* [Problem to solve]:
Print the lines below exactly as written, with none missing.

*** Exercise materials ***

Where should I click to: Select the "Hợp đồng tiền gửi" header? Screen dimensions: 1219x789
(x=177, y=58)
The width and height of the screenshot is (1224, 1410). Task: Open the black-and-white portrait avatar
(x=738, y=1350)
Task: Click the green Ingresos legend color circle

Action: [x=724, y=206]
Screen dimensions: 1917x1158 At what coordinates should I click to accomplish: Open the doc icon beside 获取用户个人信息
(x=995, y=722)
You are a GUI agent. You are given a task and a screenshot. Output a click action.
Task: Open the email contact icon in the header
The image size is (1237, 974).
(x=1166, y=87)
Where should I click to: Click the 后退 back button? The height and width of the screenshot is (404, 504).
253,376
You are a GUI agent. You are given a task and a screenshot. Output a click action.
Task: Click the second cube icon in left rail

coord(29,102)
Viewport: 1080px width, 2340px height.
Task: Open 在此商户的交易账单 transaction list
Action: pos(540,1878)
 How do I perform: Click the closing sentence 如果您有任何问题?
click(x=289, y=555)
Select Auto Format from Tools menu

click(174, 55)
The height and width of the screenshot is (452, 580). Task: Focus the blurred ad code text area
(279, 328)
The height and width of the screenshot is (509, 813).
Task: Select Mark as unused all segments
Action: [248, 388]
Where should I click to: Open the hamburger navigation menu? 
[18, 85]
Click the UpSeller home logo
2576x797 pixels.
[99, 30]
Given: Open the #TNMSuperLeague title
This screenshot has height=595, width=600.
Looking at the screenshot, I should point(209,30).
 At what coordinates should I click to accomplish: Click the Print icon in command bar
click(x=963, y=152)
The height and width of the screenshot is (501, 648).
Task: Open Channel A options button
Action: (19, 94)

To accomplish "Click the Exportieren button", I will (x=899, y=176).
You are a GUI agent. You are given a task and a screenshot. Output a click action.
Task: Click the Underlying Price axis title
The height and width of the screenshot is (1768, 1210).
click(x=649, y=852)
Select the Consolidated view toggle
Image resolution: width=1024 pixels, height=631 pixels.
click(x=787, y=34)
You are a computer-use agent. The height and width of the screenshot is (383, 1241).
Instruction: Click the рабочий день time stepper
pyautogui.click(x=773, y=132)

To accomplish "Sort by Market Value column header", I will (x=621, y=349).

*** End of Exercise materials ***

* [Answer]:
Where should I click to: Select the "Hợp đồng tiền gửi" header? Screen dimensions: 1219x789
(x=177, y=58)
The width and height of the screenshot is (1224, 1410). Task: Open the black-and-white portrait avatar
(x=738, y=1350)
Task: Click the green Ingresos legend color circle

Action: [x=724, y=206]
Screen dimensions: 1917x1158 At what coordinates should I click to accomplish: Open the doc icon beside 获取用户个人信息
(x=995, y=722)
You are a GUI agent. You are given a task and a screenshot. Output a click action.
Task: Open the email contact icon in the header
The image size is (1237, 974).
(x=1166, y=87)
Where should I click to: Click the 后退 back button? The height and width of the screenshot is (404, 504).
253,376
You are a GUI agent. You are given a task and a screenshot. Output a click action.
Task: Click the second cube icon in left rail

coord(29,102)
Viewport: 1080px width, 2340px height.
Task: Open 在此商户的交易账单 transaction list
Action: pos(540,1878)
 How do I perform: Click the closing sentence 如果您有任何问题?
click(x=289, y=555)
Select Auto Format from Tools menu

click(174, 55)
The height and width of the screenshot is (452, 580). Task: Focus the blurred ad code text area
(279, 328)
The height and width of the screenshot is (509, 813).
Task: Select Mark as unused all segments
Action: [248, 388]
Where should I click to: Open the hamburger navigation menu? 
[18, 85]
Click the UpSeller home logo
2576x797 pixels.
[99, 30]
Given: Open the #TNMSuperLeague title
This screenshot has height=595, width=600.
Looking at the screenshot, I should point(209,30).
 At what coordinates should I click to accomplish: Click the Print icon in command bar
click(x=963, y=152)
The height and width of the screenshot is (501, 648).
Task: Open Channel A options button
Action: (19, 94)

To accomplish "Click the Exportieren button", I will (x=899, y=176).
You are a GUI agent. You are given a task and a screenshot. Output a click action.
Task: Click the Underlying Price axis title
The height and width of the screenshot is (1768, 1210).
click(x=649, y=852)
Select the Consolidated view toggle
Image resolution: width=1024 pixels, height=631 pixels.
click(x=787, y=34)
You are a computer-use agent. The height and width of the screenshot is (383, 1241).
Instruction: Click the рабочий день time stepper
pyautogui.click(x=773, y=132)

To accomplish "Sort by Market Value column header", I will (x=621, y=349).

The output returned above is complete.